- Текст для разбора:
##############################
Тем временем друзья Гуса в Констанце всячески старались облегчить его судьбу. Пан Ян из Хлума обивал пороги с охранной грамотой Сигизмунда и показывал ее всем встречным, жалуясь на произвол, совершенный над Гусом. Чешские дворяне позаботились о том, чтобы весть об аресте магистра как можно скорее дошла до Римского короля, и, когда Сигизмунд к рождеству прибыл, наконец, в Констанц, они беспрестанно ему об этом напоминали.



Но в то время Гус не представлял уже такой ценности для Сигизмунда, как до коронации. Римский король, правда, сделал попытку побудить кардиналов считаться с обещанием безопасности, данным им Гусу, но, встретив решительный отпор, поостерегся настраивать против себя весь собор из-за такой мелочи, как собственное слово. Но чтобы не оттолкнуть от себя и другую, чешскую партию, Сигизмунд пообещал добиться публичного выступления для Гуса. Он же устроил так, чтобы Гуса перевели в лучшее, более просторное тюремное помещение. Ни то, ни другое ничего не стоило Сигизмунду, зато для Гуса обещание, что он будет говорить публично, равнялось осуществлению самой заветной мечты. Ведь именно ради того и приехал он в Констанц, чтобы обратиться ко всему миру. Значит, ему будет дано совершить это главное и для него единственно важное деяние! С этого момента все прочие заботы о личной судьбе, о ходе процесса и о его результатах как бы отступили в мыслях Гуса на второй план.
##############################
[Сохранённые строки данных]

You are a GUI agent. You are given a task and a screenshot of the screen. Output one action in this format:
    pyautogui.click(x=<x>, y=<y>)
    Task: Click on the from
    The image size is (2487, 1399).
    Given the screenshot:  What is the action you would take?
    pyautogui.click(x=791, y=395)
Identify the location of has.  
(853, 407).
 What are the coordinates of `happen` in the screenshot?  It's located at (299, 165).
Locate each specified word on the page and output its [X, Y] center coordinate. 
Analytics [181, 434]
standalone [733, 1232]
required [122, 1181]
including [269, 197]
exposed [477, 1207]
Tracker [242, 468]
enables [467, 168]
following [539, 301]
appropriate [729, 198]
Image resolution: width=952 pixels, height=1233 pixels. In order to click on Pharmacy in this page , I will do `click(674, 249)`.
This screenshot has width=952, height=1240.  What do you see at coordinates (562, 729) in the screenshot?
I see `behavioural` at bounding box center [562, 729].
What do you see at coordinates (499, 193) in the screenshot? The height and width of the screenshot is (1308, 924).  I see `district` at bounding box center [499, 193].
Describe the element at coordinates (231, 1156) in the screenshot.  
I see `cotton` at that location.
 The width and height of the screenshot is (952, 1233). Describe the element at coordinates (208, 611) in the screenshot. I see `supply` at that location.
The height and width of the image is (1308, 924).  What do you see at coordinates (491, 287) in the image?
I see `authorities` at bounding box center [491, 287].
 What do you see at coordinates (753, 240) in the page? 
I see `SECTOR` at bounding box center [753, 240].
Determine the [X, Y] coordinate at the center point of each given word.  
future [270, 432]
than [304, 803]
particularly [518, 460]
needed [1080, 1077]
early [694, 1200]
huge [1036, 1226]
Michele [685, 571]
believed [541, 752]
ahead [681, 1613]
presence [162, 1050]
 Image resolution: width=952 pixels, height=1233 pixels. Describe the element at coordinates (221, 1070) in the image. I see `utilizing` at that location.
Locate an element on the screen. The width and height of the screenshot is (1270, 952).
##############################
- Набор заданий:
(A) Назовите всех людей, которые упомянуты в отрывке о Гусе по имени.
(B) Перепишите из отрывка о Гусе без изменений фрагмент, начиная со слов «Тем временем друзья» и заканчивая словами «об этом напоминали.».
(C) Ответьте на вопросы по отрывку о Гусе.
(i) К какому празднику Сигизмунд прибыл в Констанц?
(ii) Куда, по устройству Сигизмунда, перевели Гуса?
(iii) Ради чего Гус приехал в Констанц?

- Ответы к заданиям:
(A) Гус, пан Ян из Хлума, Сигизмунд.

(B)
Тем временем друзья Гуса в Констанце всячески старались облегчить его судьбу. Пан Ян из Хлума обивал пороги с охранной грамотой Сигизмунда и показывал ее всем встречным, жалуясь на произвол, совершенный над Гусом. Чешские дворяне позаботились о том, чтобы весть об аресте магистра как можно скорее дошла до Римского короля, и, когда Сигизмунд к рождеству прибыл, наконец, в Констанц, они беспрестанно ему об этом напоминали.

(C)
(i) К рождеству.
(ii) В лучшее, более просторное тюремное помещение.
(iii) Чтобы обратиться ко всему миру.